Für die meisten Menschen ist Segeln ein ruhiger, fast meditativer Zeitvertreib. Als Sport ist Segeln ganz anders. Simone, Du warst an Bord dabei, was sind Deine Eindrücke?
Simone: Ich war zuvor noch nie an Bord eines Regattasegelboots. Es war beeindruckend! Auf den ersten Blick sieht es hektisch aus, aber man erkennt schnell, wie gut organisiert alles abläuft. Die ganze Crew weiß genau, was zu tun ist. Die Kommunikation ist kurz und knapp. Und die physische Beanspruchung ist hoch. Anders als auf dem Rad sind es kurze, harte Belastungen. Die gemessene Maximalleistung von 1.827 Watt am Handkurbelergometer ist enorm. Die Grinder sind sehr fit und ich denke mit spezifischem Intervalltraining - gesteuert über Leistung und Herzfrequenz - können sie noch weiter verbessern.

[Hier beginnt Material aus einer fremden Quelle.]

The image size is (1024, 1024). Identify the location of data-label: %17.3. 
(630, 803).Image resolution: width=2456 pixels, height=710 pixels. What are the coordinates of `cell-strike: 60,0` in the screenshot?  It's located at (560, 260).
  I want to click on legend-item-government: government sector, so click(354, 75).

Gibt es spezielle technische Herausforderungen im Vergleich zur Nutzung des SRM am Rad?
Simone: Das SRM-System funktioniert sehr gut an der Handkurbel. Die PowerControls haben wir ebenfalls daran fixiert, so dass die Grinder beim Kurbeln ihre Leistungsdaten sehen konnten. Das klare, gut lesbare Display des PC7 ist dafür optimal geeignet. Bei der Telemetrie sind wir momentan abhängig vom Mobilfunknetz. Nahe an der Küste ist das kein Problem. Es gab auch keine Probleme mit dem Wasser oder der Datenübertragung.
Was sind die Pläne für die Zukunft der Telemetrie im Segeln. Wird z. B. BMW-Oracle die Leistungsdaten auf ihrer Internetseite zeigen?
Amy: Meiner Meinung nach stehen beide Sportarten - Segeln und Radsport - vor einer ähnlichen Herausforderung: wie gewinne ich mehr Interesse am Sport und damit mehr Zuschauer. Die SRM-Telemetrie bietet eine Basis für ein tieferes Verständnis für den Sport und ein reichhaltigeres Erlebnis beim Zuschauen. Segeln scheint offener für die Telemetrie zu sein, weil die Leistung der Segler und des Bootes über die Telemetrie dargestellt und übermittelt werden kann. Deshalb glaube ich, dass beide Sportarten in Zukunft mehr Daten auf den Bildschirm bringen werden.